CODEWITHSUNDEEP
pythonlist
miik
miik

Reputation: 663

list of ints into a list of tuples python

[1, 109, 2, 109, 2, 130, 2, 131, 2, 132, 3, 28, 3, 127] I have this array and I want to turn it into a list of tuples, each tuple has 2 values in. so this list becomes [(1, 109), (2, 109), (2, 130), (2, 131), (2, 132), (3, 28), (3, 127)]

Upvotes: 6

Views: 559

Answers (4)

eandersson
eandersson

Reputation: 26352

You can use zip combined with slicing to create a new list of tuples.

my_new_list = zip(my_list[0::2], my_list[1::2])

This would generate a new list with the following output

[(1, 109), (2, 109), (2, 130), (2, 131), (2, 132), (3, 28), (3, 127)]

The process behind this is quite simple. We first split the existing list into two new lists using slicing.

print my_list[0::2] # [1, 2, 2, 2, 2, 3, 3]
print my_list[1::2] # [109, 109, 130, 131, 132, 28, 127]

Then use zip to combine these two lists into one list of tuples.

print zip(my_list[0::2], my_list[1::2])

Upvotes: 12

dansalmo
dansalmo

Reputation: 11686

Inspired by ovgolovin's answer:

>>> it=iter(L)
>>> [(el, next(it)) for el in it]
[(1, 109), (2, 109), (2, 130), (2, 131), (2, 132), (3, 28), (3, 127)]

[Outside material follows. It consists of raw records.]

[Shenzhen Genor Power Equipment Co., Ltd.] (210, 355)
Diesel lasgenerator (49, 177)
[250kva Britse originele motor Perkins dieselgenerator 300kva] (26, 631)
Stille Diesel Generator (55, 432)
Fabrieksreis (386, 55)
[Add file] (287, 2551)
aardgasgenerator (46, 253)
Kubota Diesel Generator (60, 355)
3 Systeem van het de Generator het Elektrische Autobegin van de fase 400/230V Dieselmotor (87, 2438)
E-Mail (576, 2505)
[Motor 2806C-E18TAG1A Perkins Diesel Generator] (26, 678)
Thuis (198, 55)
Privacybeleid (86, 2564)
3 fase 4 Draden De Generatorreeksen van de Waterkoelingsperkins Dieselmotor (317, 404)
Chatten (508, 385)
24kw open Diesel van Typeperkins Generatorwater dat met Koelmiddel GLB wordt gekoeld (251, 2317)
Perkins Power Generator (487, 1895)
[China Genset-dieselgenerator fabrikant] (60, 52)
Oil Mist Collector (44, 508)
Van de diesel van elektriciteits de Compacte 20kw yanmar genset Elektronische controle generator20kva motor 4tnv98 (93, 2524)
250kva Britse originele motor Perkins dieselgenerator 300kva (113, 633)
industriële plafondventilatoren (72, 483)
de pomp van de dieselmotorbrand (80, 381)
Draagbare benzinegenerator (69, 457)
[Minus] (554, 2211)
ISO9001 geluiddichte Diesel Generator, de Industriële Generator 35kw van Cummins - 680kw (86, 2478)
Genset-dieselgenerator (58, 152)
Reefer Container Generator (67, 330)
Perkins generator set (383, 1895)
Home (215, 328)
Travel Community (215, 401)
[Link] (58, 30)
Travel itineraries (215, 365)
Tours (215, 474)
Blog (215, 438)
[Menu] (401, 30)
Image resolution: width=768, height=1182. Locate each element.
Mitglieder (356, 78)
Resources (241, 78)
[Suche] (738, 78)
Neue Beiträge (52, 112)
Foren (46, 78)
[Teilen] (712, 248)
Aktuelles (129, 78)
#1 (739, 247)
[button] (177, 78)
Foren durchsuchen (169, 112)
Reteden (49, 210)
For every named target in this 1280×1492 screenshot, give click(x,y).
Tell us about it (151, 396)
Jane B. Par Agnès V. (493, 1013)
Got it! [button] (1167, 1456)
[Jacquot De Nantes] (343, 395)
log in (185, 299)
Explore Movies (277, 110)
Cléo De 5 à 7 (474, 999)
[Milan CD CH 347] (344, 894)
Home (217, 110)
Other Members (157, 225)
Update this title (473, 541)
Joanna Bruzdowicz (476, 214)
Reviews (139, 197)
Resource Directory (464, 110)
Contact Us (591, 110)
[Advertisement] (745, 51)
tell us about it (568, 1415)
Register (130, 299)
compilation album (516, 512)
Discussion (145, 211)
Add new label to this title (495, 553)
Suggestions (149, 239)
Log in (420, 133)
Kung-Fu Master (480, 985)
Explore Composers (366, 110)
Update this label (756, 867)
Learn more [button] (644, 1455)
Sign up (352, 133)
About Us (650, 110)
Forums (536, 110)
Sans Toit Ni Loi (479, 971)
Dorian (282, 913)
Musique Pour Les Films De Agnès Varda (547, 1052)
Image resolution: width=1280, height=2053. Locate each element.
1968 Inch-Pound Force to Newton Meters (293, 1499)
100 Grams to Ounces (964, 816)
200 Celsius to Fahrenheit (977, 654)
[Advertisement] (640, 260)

May be a little easier to see how it works. Can also reverse the tuple order:

>>> it=iter(L)
>>> [(next(it), el) for el in it]
[(109, 1), (109, 2), (130, 2), (131, 2), (132, 2), (28, 3), (127, 3)]

Upvotes: 0

ovgolovin
ovgolovin

Reputation: 13410

>>> it = iter(L)
>>> zip(*[it]*2)
[(1, 109), (2, 109), (2, 130), (2, 131), (2, 132), (3, 28), (3, 127)]

Explanation

it = iter(L) creates iterator on the initial list

[it]*2 crates the list consisting of the same iterator twice.

* used at the first place in the parameter is used to unpack the parameters, so that zip(*[it]*2) turns into zip(it,it). Though you can use zip(it,it), zip(*[it]*2) is a more general construction, which can be extended to any number of values in the resultant tuple.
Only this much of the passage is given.